▸ Directions for this task:
Please, without any pictures, set down exactly the part of the listing below that opens with the line containing "The height and" and closes with the line containing "This screenshot has width=356, height=200.".

▸ Source records:
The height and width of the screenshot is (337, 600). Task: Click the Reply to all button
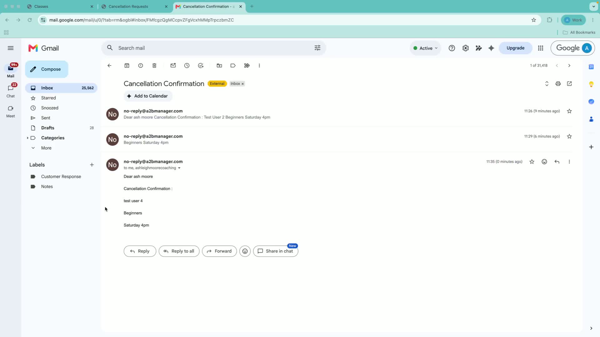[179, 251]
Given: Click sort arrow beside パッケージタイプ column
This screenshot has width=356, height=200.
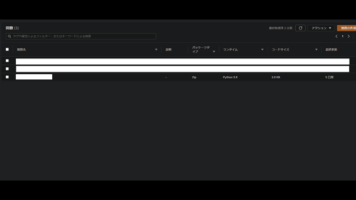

==

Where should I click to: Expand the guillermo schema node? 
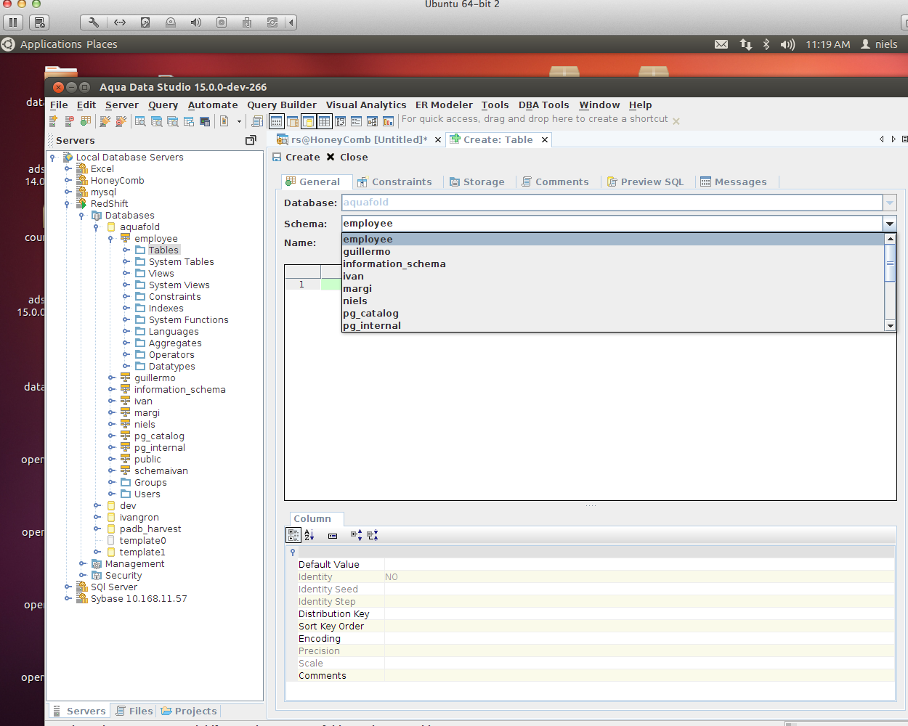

...

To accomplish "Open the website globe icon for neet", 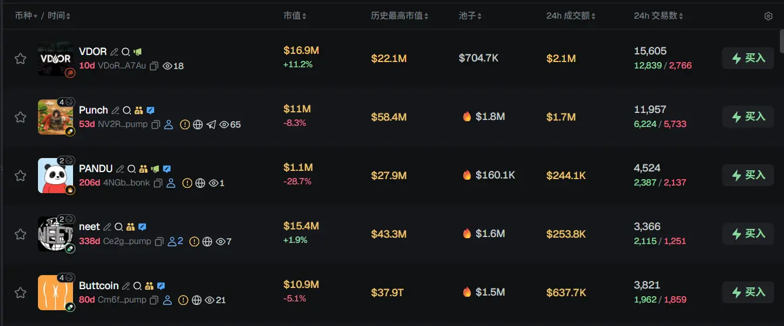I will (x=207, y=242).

▸ Expected output:
The height and width of the screenshot is (337, 600). Task: Click the Reply to all button
[179, 251]
Given: Click sort arrow beside パッケージタイプ column
This screenshot has width=356, height=200.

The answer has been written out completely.